Les yeux fermés (Eyes Closed) is a photographic, video and sound research project involving several protagonists through a spiritual journey taking place in different parts of the Mediterranean basin, and ending later in the crater of a still active volcano in Greece.

Like several earlier projects, this work grew out of a situation caused by the disappearance of a place. A context that inevitably raises photographic issues linked to representations of memory, but also to broader questions that resonate with absence and memory.

Here, the research focuses on the ‘aftermath’ and, more specifically, on the states that the body must sometimes experience in order to generate new healing processes. Along the journey, the body initially adopts postures that suggest a return to the embryonic state. Later, through a series of rituals and performative protocols, the body will draw on various forms of living matter in a gradual attempt to get back on its feet, leading up to its encounter with the volcanic crater known as Stefanos.

Finally, the video work that closes the photographic series reveals a sequence in which the body is this time guided by the volcano through a mystical and almost meditative walk. A meeting between two bodies about the mysterious phenomenon of resilience, in which the volcano, shown here as both figure and danger, is approached as a metaphor for a lost paternal presence.

Les yeux fermés is an attempt to explore how the body can become involved in a therapeutic healing process, but also, at the role played by photography when a performative dimension is used to construct images.

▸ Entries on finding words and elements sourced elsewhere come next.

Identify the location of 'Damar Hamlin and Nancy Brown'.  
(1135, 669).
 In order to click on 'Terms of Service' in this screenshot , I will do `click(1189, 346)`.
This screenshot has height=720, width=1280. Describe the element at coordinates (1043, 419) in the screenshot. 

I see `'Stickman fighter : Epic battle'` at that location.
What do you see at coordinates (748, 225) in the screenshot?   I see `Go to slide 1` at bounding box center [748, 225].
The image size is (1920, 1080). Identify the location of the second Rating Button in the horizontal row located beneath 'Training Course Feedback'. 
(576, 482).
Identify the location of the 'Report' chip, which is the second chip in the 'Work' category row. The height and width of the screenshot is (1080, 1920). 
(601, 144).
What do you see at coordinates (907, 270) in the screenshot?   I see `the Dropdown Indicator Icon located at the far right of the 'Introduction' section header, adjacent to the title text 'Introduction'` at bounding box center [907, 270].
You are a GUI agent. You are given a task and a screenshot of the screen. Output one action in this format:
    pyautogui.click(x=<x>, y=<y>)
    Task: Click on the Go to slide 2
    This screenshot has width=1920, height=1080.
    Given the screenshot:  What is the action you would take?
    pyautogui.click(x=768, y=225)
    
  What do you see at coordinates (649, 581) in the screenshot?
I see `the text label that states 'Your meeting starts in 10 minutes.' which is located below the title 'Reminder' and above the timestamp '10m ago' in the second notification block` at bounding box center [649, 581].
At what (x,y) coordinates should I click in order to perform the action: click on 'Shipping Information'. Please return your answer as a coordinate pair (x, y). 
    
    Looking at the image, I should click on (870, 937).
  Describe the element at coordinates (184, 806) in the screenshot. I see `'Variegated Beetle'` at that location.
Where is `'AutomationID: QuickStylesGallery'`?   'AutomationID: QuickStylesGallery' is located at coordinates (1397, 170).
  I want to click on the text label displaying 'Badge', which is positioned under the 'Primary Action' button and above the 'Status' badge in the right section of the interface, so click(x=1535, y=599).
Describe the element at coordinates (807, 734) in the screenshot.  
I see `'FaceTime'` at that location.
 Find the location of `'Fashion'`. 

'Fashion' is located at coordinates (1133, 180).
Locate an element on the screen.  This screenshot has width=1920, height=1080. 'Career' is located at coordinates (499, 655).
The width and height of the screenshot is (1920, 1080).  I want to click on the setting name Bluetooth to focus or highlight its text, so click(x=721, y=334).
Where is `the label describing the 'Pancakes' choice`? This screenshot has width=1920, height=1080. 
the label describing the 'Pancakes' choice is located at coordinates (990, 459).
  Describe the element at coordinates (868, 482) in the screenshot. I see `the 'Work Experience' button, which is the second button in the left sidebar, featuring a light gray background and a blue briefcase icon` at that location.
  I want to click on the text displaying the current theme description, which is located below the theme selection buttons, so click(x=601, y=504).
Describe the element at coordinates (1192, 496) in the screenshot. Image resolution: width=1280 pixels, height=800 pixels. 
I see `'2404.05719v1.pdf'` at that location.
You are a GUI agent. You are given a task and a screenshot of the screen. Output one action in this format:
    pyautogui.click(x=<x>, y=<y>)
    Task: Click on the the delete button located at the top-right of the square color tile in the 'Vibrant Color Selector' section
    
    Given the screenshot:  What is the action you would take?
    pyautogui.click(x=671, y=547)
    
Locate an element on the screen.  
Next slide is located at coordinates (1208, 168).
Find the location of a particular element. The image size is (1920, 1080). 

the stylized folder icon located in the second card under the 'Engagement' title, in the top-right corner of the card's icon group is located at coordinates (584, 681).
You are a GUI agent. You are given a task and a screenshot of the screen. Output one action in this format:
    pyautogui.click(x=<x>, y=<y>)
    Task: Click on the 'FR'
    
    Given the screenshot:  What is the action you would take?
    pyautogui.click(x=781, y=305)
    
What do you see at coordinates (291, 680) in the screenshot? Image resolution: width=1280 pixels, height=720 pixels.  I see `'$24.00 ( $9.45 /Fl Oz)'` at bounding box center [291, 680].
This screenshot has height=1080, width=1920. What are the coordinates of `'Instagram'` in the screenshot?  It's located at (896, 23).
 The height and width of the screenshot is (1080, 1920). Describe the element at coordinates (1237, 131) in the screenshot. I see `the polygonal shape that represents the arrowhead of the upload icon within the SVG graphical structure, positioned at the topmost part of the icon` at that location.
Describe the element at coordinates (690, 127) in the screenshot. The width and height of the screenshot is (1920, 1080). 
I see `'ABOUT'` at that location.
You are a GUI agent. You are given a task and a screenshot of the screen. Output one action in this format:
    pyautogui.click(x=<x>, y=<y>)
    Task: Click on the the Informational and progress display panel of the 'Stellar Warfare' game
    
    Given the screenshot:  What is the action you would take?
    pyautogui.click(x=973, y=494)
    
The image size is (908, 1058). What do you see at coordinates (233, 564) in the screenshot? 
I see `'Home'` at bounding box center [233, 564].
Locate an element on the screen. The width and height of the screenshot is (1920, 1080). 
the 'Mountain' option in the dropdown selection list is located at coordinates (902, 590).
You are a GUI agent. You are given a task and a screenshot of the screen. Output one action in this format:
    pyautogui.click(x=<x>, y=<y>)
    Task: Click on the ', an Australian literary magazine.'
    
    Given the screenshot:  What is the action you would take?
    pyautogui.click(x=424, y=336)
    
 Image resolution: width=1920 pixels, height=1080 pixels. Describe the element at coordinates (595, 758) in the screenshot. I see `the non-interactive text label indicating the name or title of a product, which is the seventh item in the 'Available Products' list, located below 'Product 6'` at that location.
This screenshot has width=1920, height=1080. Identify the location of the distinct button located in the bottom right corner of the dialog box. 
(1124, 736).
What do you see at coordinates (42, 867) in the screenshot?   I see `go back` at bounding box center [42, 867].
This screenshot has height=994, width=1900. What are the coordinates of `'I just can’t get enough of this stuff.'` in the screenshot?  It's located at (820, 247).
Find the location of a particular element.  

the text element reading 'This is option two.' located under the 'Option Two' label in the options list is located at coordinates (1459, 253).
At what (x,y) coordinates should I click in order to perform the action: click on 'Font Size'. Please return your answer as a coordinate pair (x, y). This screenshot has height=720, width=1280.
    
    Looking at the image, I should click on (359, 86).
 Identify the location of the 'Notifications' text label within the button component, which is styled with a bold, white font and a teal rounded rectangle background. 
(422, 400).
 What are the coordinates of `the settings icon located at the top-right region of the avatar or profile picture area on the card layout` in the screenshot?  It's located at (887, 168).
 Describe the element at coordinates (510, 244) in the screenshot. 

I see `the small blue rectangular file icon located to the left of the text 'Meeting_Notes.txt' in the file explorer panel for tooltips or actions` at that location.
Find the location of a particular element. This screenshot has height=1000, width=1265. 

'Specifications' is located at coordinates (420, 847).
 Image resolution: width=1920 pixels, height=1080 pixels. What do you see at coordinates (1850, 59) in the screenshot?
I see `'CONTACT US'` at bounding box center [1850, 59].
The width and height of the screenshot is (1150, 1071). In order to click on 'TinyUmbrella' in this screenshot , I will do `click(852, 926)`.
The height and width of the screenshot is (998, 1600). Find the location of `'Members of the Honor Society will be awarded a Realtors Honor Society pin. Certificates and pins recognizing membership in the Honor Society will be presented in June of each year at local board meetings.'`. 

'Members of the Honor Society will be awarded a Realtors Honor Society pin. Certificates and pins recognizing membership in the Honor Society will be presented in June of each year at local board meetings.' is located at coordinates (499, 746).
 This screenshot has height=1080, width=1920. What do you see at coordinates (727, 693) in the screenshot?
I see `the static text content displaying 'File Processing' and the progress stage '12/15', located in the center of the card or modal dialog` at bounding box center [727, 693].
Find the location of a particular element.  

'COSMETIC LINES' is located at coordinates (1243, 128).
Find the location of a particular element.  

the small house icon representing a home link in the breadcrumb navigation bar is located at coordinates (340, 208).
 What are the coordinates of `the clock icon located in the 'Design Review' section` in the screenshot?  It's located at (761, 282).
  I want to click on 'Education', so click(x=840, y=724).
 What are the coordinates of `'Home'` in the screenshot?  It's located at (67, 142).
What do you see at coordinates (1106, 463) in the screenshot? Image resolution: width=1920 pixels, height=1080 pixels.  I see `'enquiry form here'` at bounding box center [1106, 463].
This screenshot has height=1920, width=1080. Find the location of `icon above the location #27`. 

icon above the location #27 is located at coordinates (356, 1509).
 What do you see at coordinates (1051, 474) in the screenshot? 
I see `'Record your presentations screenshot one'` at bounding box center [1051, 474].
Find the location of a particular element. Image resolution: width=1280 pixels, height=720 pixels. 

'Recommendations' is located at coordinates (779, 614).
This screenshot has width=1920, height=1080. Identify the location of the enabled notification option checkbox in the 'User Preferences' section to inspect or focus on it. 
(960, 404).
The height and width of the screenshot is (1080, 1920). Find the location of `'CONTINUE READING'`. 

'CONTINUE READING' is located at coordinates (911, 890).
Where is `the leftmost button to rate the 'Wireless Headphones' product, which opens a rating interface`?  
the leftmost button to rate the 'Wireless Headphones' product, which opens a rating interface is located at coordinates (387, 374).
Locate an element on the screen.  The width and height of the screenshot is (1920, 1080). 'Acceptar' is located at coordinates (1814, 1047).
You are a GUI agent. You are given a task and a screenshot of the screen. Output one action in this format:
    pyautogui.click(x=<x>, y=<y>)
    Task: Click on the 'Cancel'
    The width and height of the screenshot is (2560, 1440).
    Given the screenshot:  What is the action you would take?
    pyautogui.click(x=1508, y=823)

Here, intentionally darkened, the photographs ask us about our difficulty in determining their birth or disappearance...

The artists' workshops are one of the most intimate spaces in their practice. Although it is a workspace, as an artist I consider it to be representations of the essence of their creators. It fascinates me and honors me particularly when one of them opens their doors and shares with me their approach.

For this, I  deeply thank Eliot for his trust.

eliotnasrallah.com



“Comme de nombreux projets antérieurs, ce travail est né à partir d’une situation provoquée par la disparation d’un lieu.
Un contexte soulevant inévitablement des enjeux photographiques liées aux représentations du souvenir, mais également
à des questions plus larges en résonance à l’absence et à la mémoire.”



“Like many previous projects, this work was born from a situation caused by the disappearance of a place.
A context inevitably raising photographic issues linked to the representations of memory, but also to broader
questions resonating with absence and memory.”